Missing Marimbas Threaten Charity Concert

For 10 teenage musicians from Botswana, it was supposed to be a dream trip.

Many of them had never been out of the country before.

"United States of America! Woo!" one said.

They were coming to New York City to play benefit concerts for orphans back home in Africa. But, as CBS News correspondent Kelly Wallace at the airport, their dream looked to be over. Customs wouldn't allow their instruments - called marimbas - on the plane, saying they had to be sent by freight instead.

The kids got on the plane anyway, knowing that somehow they'd have to find 10 African marimbas within 24 hours of landing in New York City so they could play their first concert.

Even worse, African marimbas are virtually nonexistent on the East Coast.

The band sent out desperate e-mails, even contacting the lone marimba player from the Broadway show The Lion King.

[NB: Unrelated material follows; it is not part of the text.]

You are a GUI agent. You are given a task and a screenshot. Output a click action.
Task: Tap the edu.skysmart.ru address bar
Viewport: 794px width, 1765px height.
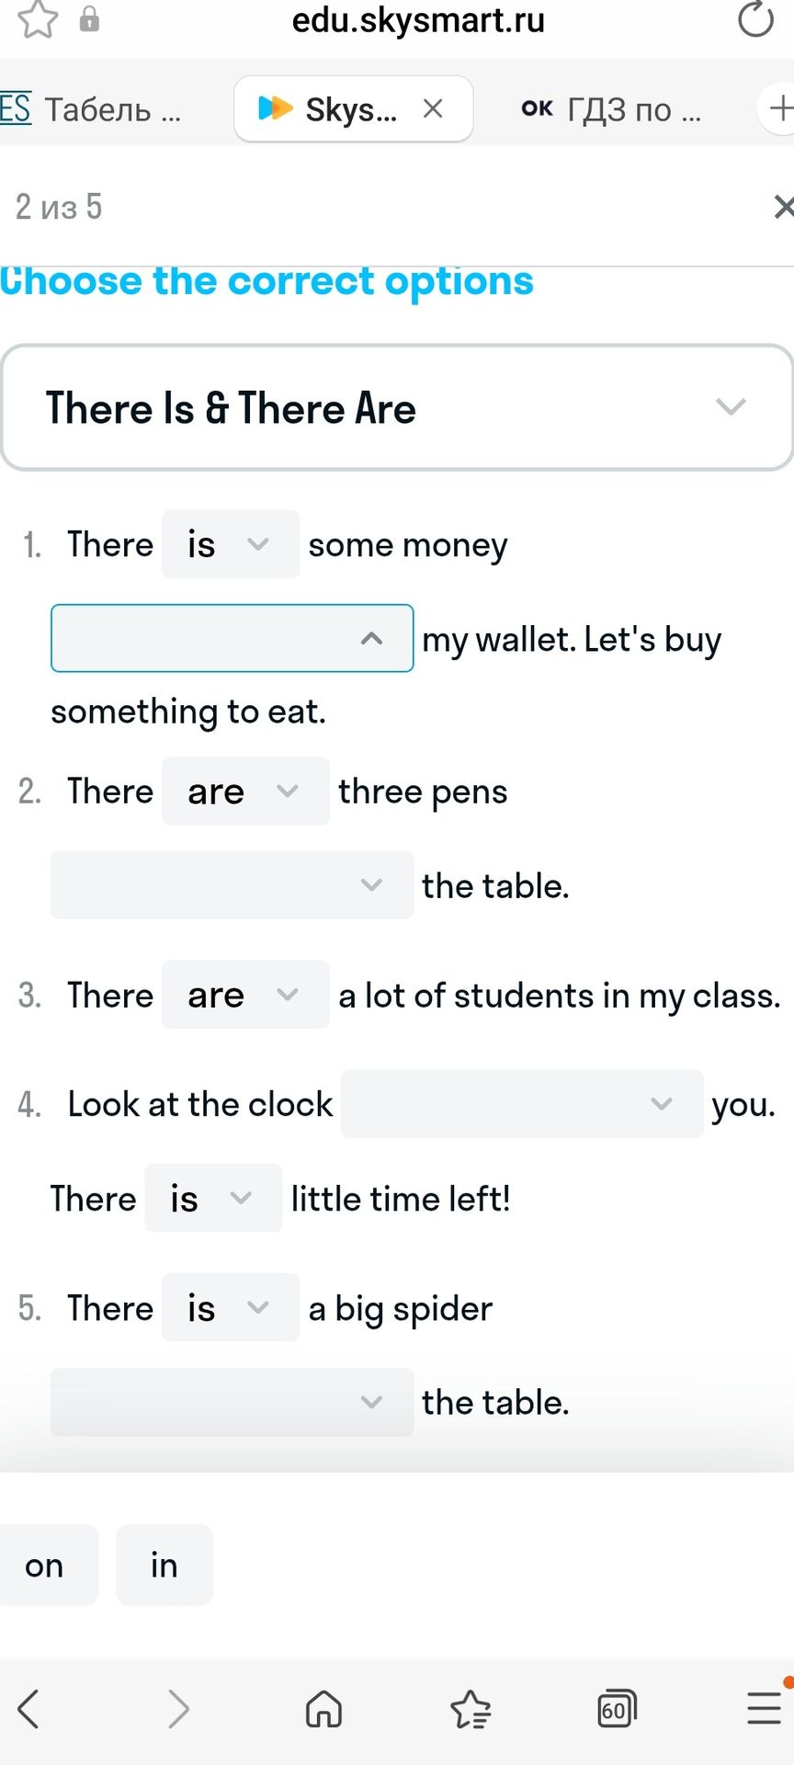(x=418, y=19)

Then, just hours before showtime, an unlikely heroine emerged - 57-year-old teacher, Martha Jenks of Syracuse, N.Y., founder of one of the only marimba bands on the East Coast.

She and a bandmate woke up before dawn to drive nine homemade marimbas to the city.

In the early morning hours, before starting the trip, Jenks wasn't sure if she'd be able to pull it off.

"I wondered how it was all going to work out," Jenks said.

The kids had just two hours to master these instruments that were so different from their own. But when the performance began it looked like they'd been playing them for years.

These concerts will raise money for orphans back home in Botswana, but on this night it was the band's turn to thank a few marimba-loving strangers.

"We really appreciate it," said one of the band members. "I don't know how to express it. We'll thank them somehow."

The music was all the thanks needed.